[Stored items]
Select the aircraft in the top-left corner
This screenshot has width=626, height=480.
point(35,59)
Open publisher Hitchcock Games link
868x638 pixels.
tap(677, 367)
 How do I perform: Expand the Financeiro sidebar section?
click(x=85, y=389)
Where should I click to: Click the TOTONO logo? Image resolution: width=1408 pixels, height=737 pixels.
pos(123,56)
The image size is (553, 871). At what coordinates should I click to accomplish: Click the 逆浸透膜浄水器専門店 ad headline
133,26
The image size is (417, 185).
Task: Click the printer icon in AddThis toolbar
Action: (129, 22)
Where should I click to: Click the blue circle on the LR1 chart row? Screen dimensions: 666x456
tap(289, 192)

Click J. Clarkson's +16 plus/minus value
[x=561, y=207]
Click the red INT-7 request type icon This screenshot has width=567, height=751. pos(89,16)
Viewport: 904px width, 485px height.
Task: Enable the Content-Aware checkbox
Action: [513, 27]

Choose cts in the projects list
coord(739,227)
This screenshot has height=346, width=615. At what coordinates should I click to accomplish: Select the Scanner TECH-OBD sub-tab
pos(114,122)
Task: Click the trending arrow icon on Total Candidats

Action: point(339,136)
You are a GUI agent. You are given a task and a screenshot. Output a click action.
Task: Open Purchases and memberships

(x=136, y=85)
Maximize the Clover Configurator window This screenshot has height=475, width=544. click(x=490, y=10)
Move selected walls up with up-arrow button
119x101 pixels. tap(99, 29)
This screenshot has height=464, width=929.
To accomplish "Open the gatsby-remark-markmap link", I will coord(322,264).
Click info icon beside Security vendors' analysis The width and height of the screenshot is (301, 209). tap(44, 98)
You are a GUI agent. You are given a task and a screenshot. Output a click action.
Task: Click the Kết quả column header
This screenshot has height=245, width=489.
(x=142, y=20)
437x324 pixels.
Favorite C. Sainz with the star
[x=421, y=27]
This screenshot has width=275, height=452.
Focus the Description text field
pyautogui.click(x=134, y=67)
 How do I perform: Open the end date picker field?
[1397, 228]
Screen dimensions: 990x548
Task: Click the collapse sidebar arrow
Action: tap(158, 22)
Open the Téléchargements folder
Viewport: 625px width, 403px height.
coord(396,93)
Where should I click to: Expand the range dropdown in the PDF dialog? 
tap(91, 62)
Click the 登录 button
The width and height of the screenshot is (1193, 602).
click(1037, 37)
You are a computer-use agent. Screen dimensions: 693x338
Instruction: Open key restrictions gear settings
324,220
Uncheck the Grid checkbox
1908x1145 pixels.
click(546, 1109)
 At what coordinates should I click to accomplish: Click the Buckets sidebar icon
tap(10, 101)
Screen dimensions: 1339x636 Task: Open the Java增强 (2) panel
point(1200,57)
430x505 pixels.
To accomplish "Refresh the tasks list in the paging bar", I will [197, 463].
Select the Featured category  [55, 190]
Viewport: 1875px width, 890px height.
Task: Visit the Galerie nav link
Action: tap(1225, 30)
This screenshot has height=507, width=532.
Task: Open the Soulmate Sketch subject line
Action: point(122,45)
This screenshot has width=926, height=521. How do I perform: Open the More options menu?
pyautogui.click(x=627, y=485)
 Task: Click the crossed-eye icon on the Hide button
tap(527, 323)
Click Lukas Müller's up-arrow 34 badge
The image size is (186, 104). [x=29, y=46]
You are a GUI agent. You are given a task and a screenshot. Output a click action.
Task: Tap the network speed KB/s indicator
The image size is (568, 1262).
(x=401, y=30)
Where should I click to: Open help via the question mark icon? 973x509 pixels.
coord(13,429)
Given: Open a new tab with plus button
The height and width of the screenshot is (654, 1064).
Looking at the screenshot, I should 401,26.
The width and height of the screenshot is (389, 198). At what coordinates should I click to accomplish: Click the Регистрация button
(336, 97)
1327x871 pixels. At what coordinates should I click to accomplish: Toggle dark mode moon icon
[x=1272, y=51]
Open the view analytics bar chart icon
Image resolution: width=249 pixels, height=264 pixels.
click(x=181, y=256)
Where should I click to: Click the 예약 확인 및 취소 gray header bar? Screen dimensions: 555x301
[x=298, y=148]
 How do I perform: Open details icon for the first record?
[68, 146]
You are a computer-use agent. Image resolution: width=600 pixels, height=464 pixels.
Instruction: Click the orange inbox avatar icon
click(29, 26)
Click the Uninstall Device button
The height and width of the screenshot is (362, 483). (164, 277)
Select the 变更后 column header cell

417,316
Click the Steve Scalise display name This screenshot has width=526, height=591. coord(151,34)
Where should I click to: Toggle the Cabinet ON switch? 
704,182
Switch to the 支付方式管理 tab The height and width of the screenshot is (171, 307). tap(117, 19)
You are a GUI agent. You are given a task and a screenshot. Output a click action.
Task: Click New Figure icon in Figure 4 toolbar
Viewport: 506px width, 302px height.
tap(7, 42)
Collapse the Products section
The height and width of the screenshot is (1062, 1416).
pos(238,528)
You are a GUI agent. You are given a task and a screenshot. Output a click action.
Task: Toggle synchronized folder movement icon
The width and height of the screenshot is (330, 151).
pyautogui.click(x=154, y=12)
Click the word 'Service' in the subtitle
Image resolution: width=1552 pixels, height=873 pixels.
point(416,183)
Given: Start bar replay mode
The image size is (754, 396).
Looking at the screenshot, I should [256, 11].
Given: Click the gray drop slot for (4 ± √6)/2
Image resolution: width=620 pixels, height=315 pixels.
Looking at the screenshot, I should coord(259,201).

EXERCISE BRIEF – Please print the data above exactly as it appears.

RESULT OF THIS EXERCISE –
Select the aircraft in the top-left corner
This screenshot has width=626, height=480.
point(35,59)
Open publisher Hitchcock Games link
868x638 pixels.
tap(677, 367)
 How do I perform: Expand the Financeiro sidebar section?
click(x=85, y=389)
Where should I click to: Click the TOTONO logo? Image resolution: width=1408 pixels, height=737 pixels.
pos(123,56)
The image size is (553, 871). At what coordinates should I click to accomplish: Click the 逆浸透膜浄水器専門店 ad headline
133,26
The image size is (417, 185).
Task: Click the printer icon in AddThis toolbar
Action: (129, 22)
Where should I click to: Click the blue circle on the LR1 chart row? Screen dimensions: 666x456
tap(289, 192)

Click J. Clarkson's +16 plus/minus value
[x=561, y=207]
Click the red INT-7 request type icon This screenshot has width=567, height=751. pos(89,16)
Viewport: 904px width, 485px height.
Task: Enable the Content-Aware checkbox
Action: [513, 27]

Choose cts in the projects list
coord(739,227)
This screenshot has height=346, width=615. At what coordinates should I click to accomplish: Select the Scanner TECH-OBD sub-tab
pos(114,122)
Task: Click the trending arrow icon on Total Candidats

Action: point(339,136)
You are a GUI agent. You are given a task and a screenshot. Output a click action.
Task: Open Purchases and memberships

(x=136, y=85)
Maximize the Clover Configurator window This screenshot has height=475, width=544. click(x=490, y=10)
Move selected walls up with up-arrow button
119x101 pixels. tap(99, 29)
This screenshot has height=464, width=929.
To accomplish "Open the gatsby-remark-markmap link", I will coord(322,264).
Click info icon beside Security vendors' analysis The width and height of the screenshot is (301, 209). tap(44, 98)
You are a GUI agent. You are given a task and a screenshot. Output a click action.
Task: Click the Kết quả column header
This screenshot has height=245, width=489.
(x=142, y=20)
437x324 pixels.
Favorite C. Sainz with the star
[x=421, y=27]
This screenshot has width=275, height=452.
Focus the Description text field
pyautogui.click(x=134, y=67)
 How do I perform: Open the end date picker field?
[1397, 228]
Screen dimensions: 990x548
Task: Click the collapse sidebar arrow
Action: tap(158, 22)
Open the Téléchargements folder
Viewport: 625px width, 403px height.
coord(396,93)
Where should I click to: Expand the range dropdown in the PDF dialog? 
tap(91, 62)
Click the 登录 button
The width and height of the screenshot is (1193, 602).
click(1037, 37)
You are a computer-use agent. Screen dimensions: 693x338
Instruction: Open key restrictions gear settings
324,220
Uncheck the Grid checkbox
1908x1145 pixels.
click(546, 1109)
 At what coordinates should I click to accomplish: Click the Buckets sidebar icon
tap(10, 101)
Screen dimensions: 1339x636 Task: Open the Java增强 (2) panel
point(1200,57)
430x505 pixels.
To accomplish "Refresh the tasks list in the paging bar", I will [197, 463].
Select the Featured category  [55, 190]
Viewport: 1875px width, 890px height.
Task: Visit the Galerie nav link
Action: tap(1225, 30)
This screenshot has height=507, width=532.
Task: Open the Soulmate Sketch subject line
Action: point(122,45)
This screenshot has width=926, height=521. How do I perform: Open the More options menu?
pyautogui.click(x=627, y=485)
 Task: Click the crossed-eye icon on the Hide button
tap(527, 323)
Click Lukas Müller's up-arrow 34 badge
The image size is (186, 104). [x=29, y=46]
You are a GUI agent. You are given a task and a screenshot. Output a click action.
Task: Tap the network speed KB/s indicator
The image size is (568, 1262).
(x=401, y=30)
Where should I click to: Open help via the question mark icon? 973x509 pixels.
coord(13,429)
Given: Open a new tab with plus button
The height and width of the screenshot is (654, 1064).
Looking at the screenshot, I should 401,26.
The width and height of the screenshot is (389, 198). At what coordinates should I click to accomplish: Click the Регистрация button
(336, 97)
1327x871 pixels. At what coordinates should I click to accomplish: Toggle dark mode moon icon
[x=1272, y=51]
Open the view analytics bar chart icon
Image resolution: width=249 pixels, height=264 pixels.
click(x=181, y=256)
Where should I click to: Click the 예약 확인 및 취소 gray header bar? Screen dimensions: 555x301
[x=298, y=148]
 How do I perform: Open details icon for the first record?
[68, 146]
You are a computer-use agent. Image resolution: width=600 pixels, height=464 pixels.
Instruction: Click the orange inbox avatar icon
click(29, 26)
Click the Uninstall Device button
The height and width of the screenshot is (362, 483). (164, 277)
Select the 变更后 column header cell

417,316
Click the Steve Scalise display name This screenshot has width=526, height=591. coord(151,34)
Where should I click to: Toggle the Cabinet ON switch? 
704,182
Switch to the 支付方式管理 tab The height and width of the screenshot is (171, 307). tap(117, 19)
You are a GUI agent. You are given a task and a screenshot. Output a click action.
Task: Click New Figure icon in Figure 4 toolbar
Viewport: 506px width, 302px height.
tap(7, 42)
Collapse the Products section
The height and width of the screenshot is (1062, 1416).
pos(238,528)
You are a GUI agent. You are given a task and a screenshot. Output a click action.
Task: Toggle synchronized folder movement icon
The width and height of the screenshot is (330, 151).
pyautogui.click(x=154, y=12)
Click the word 'Service' in the subtitle
Image resolution: width=1552 pixels, height=873 pixels.
point(416,183)
Given: Start bar replay mode
The image size is (754, 396).
Looking at the screenshot, I should [256, 11].
Given: Click the gray drop slot for (4 ± √6)/2
Image resolution: width=620 pixels, height=315 pixels.
Looking at the screenshot, I should coord(259,201).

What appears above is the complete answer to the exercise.